### Consigne
D'après le texte à lire, à quoi correspond assez exactement ce que les Anglais appellent la littérature sexualiste ?
:: Texte à lire
Mrs Crackanthorpe ne nous le dit pas, dans son ardente apologie de la sexualité en littérature ; mais il suffit de jeter un coup d’œil sur les romans et les drames anglais d’à présent pour s’en rendre compte aussitôt. La vérité est que ce que les Anglais appellent la littérature sexualiste correspond assez exactement à ce qu’a été naguère chez nous le naturalisme. Non contens de faire une part, dans leurs ouvrages, à la différence des sexes, les nouveaux auteurs anglais considèrent cette différence comme l’unique objet qui mérite de les occuper ; et non contens d’en étudier les phénomènes moraux, ils en décrivent et analysent à plaisir la partie physique, de telle sorte que ce n’est point tant leur sexualité que leur sensualité qui les distingue de Dickens et de Thackeray, et des anciens romanciers. De là vient leur succès auprès du public et de là aussi tant de protestations qu’ils soulèvent dans les journaux et les revues. Mais les protestations ne servent de rien contre un courant aussi fort ; et l’avènement du naturalisme dans le roman anglais n’en demeure pas moins un fait accompli. Ce n’est plus en Angleterre, désormais, que les mères françaises pourront s’approvisionner, en toute confiance, de romans pour leurs filles.
::::
:: Données extraites
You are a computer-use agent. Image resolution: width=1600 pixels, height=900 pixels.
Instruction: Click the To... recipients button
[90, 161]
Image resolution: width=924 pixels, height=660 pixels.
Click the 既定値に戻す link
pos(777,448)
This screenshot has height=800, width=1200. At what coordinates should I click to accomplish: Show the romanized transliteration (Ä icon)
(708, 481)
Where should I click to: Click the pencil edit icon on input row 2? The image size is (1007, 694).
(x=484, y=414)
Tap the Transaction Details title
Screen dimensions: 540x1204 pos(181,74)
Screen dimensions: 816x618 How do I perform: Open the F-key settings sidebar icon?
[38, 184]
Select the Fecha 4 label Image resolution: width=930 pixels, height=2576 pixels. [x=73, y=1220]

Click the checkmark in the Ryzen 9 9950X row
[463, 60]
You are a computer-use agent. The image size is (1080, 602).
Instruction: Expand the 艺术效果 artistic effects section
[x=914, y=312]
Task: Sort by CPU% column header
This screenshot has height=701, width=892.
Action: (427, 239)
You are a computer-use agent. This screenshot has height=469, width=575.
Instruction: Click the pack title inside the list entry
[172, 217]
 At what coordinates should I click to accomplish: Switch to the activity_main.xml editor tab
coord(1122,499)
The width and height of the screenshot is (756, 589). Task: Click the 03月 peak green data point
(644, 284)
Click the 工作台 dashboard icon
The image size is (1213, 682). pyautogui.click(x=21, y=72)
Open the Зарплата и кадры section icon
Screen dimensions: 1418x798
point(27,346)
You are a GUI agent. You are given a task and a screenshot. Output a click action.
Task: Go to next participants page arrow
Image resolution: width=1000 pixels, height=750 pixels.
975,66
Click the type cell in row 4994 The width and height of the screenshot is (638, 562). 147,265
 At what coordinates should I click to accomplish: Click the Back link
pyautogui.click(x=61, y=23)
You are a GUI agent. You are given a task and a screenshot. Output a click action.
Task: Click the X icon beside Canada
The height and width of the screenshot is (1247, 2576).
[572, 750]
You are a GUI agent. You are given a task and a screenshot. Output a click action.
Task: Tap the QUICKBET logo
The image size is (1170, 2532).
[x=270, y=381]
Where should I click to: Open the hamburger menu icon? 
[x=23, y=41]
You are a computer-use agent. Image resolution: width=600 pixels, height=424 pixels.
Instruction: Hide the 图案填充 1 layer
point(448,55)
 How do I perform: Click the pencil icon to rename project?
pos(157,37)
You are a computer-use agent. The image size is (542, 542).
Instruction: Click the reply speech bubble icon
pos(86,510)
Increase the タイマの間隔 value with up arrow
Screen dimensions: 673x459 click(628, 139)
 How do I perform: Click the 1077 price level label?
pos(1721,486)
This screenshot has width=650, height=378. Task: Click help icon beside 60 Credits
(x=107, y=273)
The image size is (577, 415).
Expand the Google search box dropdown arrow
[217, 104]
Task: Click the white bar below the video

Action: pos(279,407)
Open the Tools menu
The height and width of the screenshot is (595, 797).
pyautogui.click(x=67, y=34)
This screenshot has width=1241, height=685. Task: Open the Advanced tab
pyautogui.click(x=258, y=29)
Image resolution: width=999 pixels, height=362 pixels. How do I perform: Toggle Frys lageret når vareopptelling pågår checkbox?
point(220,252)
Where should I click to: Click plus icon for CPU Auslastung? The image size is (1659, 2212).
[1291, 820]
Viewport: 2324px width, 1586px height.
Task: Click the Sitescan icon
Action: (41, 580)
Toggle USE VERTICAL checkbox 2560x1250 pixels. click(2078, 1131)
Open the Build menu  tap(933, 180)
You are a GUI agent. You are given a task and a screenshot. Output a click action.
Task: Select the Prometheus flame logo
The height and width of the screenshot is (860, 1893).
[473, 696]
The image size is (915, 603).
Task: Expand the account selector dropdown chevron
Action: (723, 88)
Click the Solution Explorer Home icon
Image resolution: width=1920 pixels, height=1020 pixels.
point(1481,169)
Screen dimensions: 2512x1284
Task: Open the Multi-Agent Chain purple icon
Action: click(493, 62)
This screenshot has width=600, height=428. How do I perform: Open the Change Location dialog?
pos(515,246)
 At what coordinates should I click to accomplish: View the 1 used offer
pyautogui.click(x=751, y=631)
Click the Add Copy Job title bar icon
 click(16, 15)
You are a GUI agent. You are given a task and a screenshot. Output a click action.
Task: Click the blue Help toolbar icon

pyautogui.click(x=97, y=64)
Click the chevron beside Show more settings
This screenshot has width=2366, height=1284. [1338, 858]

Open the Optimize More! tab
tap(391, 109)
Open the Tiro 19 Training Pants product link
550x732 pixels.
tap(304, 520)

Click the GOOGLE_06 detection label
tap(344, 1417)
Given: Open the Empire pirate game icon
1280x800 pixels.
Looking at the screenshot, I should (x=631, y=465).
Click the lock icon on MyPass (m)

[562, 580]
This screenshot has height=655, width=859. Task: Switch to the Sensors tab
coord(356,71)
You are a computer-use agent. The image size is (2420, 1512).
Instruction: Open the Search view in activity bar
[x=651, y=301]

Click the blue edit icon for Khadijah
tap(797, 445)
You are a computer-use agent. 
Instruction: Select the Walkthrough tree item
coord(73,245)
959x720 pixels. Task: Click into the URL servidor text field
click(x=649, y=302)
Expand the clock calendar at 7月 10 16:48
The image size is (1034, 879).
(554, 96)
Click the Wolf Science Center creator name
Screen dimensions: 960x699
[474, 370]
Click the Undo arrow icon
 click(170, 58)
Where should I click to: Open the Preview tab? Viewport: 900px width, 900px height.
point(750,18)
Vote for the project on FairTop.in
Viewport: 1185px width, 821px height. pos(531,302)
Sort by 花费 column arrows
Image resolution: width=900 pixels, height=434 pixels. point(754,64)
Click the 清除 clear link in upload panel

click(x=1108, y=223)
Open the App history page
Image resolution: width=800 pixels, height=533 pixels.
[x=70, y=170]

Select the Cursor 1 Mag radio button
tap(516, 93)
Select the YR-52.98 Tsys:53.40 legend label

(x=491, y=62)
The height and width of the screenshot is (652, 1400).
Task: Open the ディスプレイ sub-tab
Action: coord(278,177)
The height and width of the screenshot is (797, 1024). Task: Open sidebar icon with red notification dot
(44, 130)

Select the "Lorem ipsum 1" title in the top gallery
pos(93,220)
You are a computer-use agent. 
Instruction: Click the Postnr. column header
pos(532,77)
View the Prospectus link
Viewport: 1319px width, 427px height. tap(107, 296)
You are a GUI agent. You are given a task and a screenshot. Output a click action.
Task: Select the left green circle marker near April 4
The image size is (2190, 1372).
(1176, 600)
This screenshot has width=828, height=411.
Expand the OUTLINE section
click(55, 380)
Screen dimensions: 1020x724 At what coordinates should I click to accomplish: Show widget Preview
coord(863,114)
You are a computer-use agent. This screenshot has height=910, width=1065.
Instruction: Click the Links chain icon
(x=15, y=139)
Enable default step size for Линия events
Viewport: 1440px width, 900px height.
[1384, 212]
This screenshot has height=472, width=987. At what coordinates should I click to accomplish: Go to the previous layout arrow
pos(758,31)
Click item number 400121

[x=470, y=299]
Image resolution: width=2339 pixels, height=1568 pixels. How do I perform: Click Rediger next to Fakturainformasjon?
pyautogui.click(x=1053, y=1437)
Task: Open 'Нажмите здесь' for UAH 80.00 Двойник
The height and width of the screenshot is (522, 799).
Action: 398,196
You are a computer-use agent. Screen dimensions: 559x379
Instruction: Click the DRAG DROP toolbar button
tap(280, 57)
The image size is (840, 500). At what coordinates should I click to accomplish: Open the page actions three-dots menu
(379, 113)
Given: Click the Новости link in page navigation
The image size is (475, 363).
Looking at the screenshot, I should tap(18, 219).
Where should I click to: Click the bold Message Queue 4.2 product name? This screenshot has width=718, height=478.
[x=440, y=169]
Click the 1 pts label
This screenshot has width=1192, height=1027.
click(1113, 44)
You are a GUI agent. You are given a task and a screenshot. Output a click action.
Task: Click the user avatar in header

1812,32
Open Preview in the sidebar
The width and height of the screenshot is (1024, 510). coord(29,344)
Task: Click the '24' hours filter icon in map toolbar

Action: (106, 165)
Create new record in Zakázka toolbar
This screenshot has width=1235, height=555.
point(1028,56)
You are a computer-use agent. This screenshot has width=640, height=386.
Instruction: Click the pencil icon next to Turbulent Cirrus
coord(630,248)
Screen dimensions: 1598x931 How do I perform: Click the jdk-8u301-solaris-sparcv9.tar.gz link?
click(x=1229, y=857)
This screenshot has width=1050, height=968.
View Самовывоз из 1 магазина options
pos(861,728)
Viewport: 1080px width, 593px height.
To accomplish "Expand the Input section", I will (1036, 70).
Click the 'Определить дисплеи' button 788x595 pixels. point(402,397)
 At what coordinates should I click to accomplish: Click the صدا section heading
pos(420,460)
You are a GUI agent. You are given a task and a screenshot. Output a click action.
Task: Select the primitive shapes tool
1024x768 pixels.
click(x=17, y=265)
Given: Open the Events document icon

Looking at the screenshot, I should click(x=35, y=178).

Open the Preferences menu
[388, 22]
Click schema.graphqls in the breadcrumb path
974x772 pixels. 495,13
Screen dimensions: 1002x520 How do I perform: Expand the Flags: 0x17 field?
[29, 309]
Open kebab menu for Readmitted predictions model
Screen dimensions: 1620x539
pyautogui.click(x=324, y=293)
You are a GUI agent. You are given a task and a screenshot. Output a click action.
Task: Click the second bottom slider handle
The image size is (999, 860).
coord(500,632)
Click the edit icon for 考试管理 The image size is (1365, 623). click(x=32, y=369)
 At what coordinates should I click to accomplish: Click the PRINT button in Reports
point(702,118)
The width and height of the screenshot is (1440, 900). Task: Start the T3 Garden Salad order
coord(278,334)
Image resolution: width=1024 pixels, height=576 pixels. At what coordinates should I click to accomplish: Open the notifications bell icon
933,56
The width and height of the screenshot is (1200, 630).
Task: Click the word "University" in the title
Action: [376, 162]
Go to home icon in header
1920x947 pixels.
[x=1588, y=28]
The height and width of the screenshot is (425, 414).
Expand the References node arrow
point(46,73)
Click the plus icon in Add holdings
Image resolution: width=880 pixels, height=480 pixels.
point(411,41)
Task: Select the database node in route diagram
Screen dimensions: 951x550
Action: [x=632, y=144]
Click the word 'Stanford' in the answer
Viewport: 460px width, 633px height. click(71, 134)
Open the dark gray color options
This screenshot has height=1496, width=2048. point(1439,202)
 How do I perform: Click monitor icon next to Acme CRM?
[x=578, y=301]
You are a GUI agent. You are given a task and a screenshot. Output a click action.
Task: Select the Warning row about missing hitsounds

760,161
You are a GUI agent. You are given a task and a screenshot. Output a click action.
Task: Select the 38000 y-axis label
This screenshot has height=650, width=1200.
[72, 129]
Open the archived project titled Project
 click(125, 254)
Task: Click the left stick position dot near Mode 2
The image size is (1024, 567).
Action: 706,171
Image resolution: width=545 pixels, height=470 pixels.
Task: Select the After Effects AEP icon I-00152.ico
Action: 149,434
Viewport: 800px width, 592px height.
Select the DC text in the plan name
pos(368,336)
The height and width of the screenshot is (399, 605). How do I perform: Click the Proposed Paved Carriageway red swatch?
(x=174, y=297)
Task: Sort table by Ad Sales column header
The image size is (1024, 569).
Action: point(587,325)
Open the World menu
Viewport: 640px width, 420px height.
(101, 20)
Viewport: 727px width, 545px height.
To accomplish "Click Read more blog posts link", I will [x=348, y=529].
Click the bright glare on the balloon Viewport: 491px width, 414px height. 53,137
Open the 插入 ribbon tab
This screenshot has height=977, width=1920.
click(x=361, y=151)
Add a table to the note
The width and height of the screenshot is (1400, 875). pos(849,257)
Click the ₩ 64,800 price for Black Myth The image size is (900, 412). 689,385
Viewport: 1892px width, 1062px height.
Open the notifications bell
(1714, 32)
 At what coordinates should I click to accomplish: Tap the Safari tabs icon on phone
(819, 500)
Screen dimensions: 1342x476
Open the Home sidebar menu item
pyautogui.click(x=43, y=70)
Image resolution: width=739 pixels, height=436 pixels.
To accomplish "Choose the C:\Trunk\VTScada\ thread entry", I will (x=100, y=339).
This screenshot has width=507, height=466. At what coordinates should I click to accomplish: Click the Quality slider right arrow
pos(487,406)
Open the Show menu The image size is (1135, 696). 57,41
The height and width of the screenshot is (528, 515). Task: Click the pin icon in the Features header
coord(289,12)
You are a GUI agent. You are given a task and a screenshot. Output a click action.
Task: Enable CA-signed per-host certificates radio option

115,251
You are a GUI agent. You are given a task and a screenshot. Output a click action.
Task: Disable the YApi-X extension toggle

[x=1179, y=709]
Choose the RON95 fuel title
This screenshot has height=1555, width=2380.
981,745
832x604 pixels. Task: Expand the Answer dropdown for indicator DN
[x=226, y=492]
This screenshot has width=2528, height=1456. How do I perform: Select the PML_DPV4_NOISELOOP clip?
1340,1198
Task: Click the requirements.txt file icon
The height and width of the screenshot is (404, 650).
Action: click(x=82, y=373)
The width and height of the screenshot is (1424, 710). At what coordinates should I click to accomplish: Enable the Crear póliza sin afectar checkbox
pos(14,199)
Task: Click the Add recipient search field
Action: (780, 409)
::::
### Réponse
Elle correspond assez exactement à ce qu'a été naguère le naturalisme en France.